Set down exactly the lines below between the line holding "Screen dimensions: 800x521" and the line holding "Given: Tick the", inclusive; no other line belongs in the answer.

[Stored data]
##########

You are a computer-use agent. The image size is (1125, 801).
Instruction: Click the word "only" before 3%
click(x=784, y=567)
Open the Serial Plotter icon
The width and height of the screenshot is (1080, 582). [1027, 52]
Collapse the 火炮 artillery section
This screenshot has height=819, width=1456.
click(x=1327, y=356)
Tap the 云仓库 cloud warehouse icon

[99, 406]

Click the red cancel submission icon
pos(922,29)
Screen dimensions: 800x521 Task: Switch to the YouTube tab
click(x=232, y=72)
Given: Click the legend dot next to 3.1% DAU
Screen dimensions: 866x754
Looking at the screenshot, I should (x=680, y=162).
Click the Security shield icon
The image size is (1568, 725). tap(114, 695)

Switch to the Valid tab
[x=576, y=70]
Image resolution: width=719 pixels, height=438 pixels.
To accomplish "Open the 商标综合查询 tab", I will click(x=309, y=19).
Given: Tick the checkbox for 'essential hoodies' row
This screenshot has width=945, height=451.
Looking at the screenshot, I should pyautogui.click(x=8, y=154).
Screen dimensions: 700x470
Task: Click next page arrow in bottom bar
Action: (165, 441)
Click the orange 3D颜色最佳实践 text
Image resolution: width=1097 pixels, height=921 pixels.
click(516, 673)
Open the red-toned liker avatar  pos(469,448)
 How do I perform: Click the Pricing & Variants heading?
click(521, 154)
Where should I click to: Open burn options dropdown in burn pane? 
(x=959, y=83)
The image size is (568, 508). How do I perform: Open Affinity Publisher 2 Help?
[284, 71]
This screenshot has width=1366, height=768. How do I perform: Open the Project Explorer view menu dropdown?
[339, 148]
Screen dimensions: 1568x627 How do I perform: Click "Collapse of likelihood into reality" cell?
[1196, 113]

##########

-- RESULT OF THIS TASK --
Screen dimensions: 800x521 Task: Switch to the YouTube tab
click(x=232, y=72)
Given: Click the legend dot next to 3.1% DAU
Screen dimensions: 866x754
Looking at the screenshot, I should (x=680, y=162).
Click the Security shield icon
The image size is (1568, 725). tap(114, 695)

Switch to the Valid tab
[x=576, y=70]
Image resolution: width=719 pixels, height=438 pixels.
To accomplish "Open the 商标综合查询 tab", I will click(x=309, y=19).
Given: Tick the checkbox for 'essential hoodies' row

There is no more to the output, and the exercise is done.